I sent out an email earlier in the week discussing the noticeable ED-FF spread widening since the start of the year. On the right is a chart of EDH7 vs a 50-50 weighting of FFJ7 and FFK7. This FF mix matches up the Fed meetings in EDH7 exactly, and is a good reference point for the libor spread widening. The spread settled Friday at 36.75, but this looked to be a high settle in the spread (EDH7 settled a little low). The previous post-Treasury money rule high (from mid-October) was 36.5. So we are in the ballpark of that previous high. But as you can see from the August high, there is no reason to think this couldn’t go higher. I’m not saying this is likely, but the possibility exists.
The question becomes, why is this here? The most obvious answer is Brexit. This is a London bank rate, after all. While the possibility of a hard Brexit been known-about for months, I suppose you could argue that there could be a “shock” to the system when Article 50 is announced. I do think the UK banks will take a notable hit (call me the anti-Carney), but it will take at least two years before the official exit takes place. And the banks are more capitalized than in the past. So I’m not sure Article 50 will be much of a shock to the system. But this doesn’t mean people couldn’t panic-buy the spread.
As we’ve seen from the various libor rigging scandals over the years, trying to predict where this spread is going to be is not going to be a competitive advantage for us in the zero-sum game that is futures trading. I mean we don’t set the rates or see any flow so this equals disadvantage. However, libor blow-out protection is fairly cheap. I’ll discuss this further in the next section. I’m a little unsure of the timing (with respect to the shape of the curve).
The other possibility for ED-FF spread widening is that the FFER could start drifting a little lower, possibly based on funding supply/demand and repo rates drifting lower. Maybe. But this shouldn’t account for that large a move, and would only explain 1-2bps of the ED-FF spread widening.
Here are some things we should consider with respect to the ED-FF spread. We should look at some of these areas for corroboration, but more importantly, to see if there are areas where we can find some cheap protection or positive expected value:
- Sell EDs vs Buy FFs. As I discussed last year with the “China/DB” scare, the FFs outperform EDs on a crisis rally. With any type of libor scare, ED-FF could widen more. Call me Captain Obvious. But this is also true for FF flatteners…
- This makes fading un-attractive meetings more attractive. Any kind of financial headwind is going to put the Fed on hold. Perhaps this is why fading the non-quarterly meetings performed well the past two weeks (in addition to the fact that they were high).
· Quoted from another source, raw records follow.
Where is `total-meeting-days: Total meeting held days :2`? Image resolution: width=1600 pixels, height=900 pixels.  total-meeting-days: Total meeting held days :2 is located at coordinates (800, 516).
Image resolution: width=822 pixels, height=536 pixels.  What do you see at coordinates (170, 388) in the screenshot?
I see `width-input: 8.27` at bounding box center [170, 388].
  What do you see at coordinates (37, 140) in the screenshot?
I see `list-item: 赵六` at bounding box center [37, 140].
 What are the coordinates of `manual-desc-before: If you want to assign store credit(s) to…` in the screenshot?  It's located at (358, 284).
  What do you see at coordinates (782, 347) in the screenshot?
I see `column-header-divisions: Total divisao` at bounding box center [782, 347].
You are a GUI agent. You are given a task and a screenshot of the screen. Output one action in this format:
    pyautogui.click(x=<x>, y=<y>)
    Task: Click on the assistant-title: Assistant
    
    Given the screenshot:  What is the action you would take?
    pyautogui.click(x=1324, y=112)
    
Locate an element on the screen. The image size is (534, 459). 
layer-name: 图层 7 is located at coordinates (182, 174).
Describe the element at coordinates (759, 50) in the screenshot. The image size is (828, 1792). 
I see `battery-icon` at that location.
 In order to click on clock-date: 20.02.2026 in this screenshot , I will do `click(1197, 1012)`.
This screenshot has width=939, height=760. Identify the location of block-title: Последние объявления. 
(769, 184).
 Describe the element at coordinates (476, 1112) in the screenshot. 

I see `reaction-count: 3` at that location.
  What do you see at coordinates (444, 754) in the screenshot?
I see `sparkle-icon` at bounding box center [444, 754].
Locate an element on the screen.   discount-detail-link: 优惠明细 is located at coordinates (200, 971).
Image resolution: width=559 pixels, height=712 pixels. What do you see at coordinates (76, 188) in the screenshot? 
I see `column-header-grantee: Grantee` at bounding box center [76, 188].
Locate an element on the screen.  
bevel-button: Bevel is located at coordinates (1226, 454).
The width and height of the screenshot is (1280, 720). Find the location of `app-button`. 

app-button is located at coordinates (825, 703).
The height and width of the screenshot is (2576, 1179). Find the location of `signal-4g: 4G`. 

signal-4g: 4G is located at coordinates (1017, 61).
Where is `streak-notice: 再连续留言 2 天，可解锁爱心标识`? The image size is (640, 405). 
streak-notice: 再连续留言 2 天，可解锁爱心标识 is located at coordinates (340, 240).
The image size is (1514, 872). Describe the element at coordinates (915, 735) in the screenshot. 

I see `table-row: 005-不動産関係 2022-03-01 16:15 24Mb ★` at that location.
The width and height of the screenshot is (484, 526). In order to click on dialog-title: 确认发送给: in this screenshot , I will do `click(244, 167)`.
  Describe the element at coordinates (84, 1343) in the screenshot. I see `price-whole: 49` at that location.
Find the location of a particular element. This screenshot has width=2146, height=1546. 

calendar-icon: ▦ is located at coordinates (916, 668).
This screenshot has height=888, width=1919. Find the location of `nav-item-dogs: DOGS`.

It was nice to profit on some of the move, but it’s possible we could get a larger move…
- What’s going to happen to our FFX7 buddy? I think he was primarily responsible for driving the non-quarterly meetings higher. Someone sitting on 2/3 of the open interest on a previously unpopular FF contract is going to have a hard time exiting if they happen to get a tap on the shoulder (to unwind). The Nov meeting could start becoming an ease candidate on a libor crisis and they are short FFX.
- It is tricky trying to predict ED slope, since the more likely scenario will be a non-crisis one. So I’m going to be a little more cautious about ED spreads in the whites and reds, until levels get more extreme or I have a stronger view.
- The very long end of the curve should start steepening. It is fairly flat – especially if the first market reaction to a crisis is going to be to take back the hikes currently priced in, and an ease wouldn’t be out of the question.